-- BEGIN SUPPLIED MATERIAL --

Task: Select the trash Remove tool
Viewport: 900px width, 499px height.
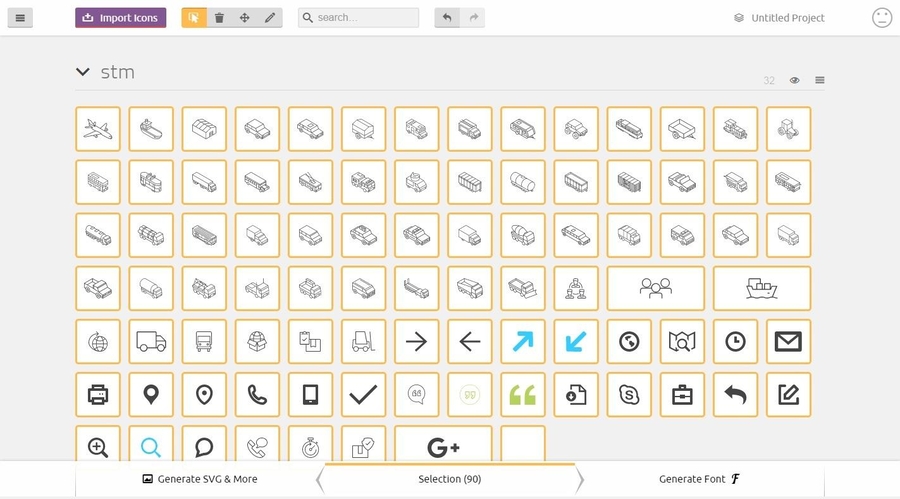Action: [219, 18]
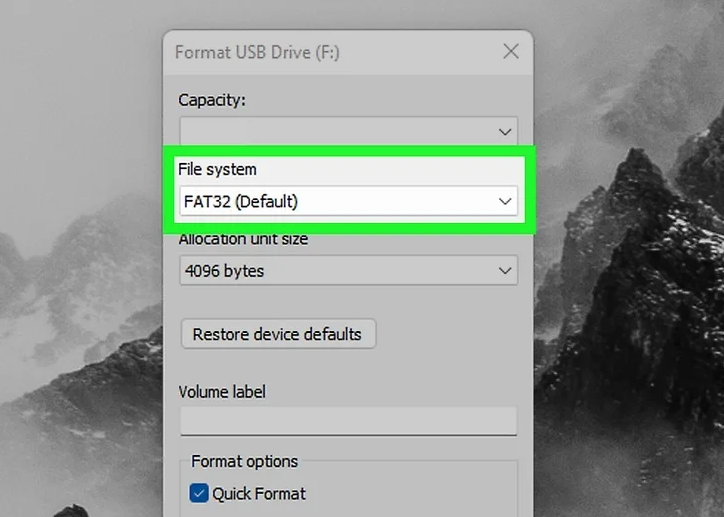The image size is (724, 517).
Task: Click the mountain desktop wallpaper
Action: coord(630,300)
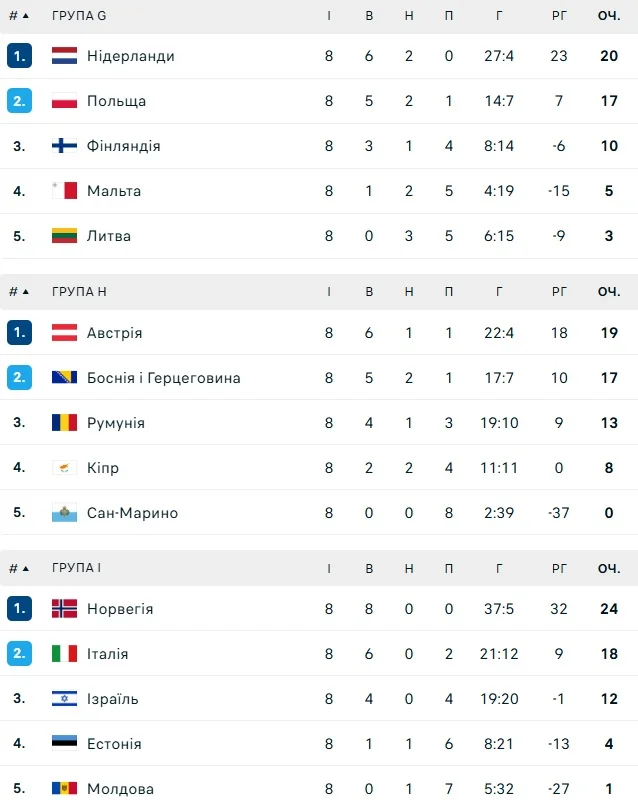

-- END SUPPLIED MATERIAL --

[EXERCISE PROMPT]
Please repeat every line of the records above word for word, leaving out the pictures.

[SOLUTION FOR THIS PROBLEM]
Task: Select the trash Remove tool
Viewport: 900px width, 499px height.
Action: [219, 18]
The image size is (724, 517).
Task: Click the mountain desktop wallpaper
Action: coord(630,300)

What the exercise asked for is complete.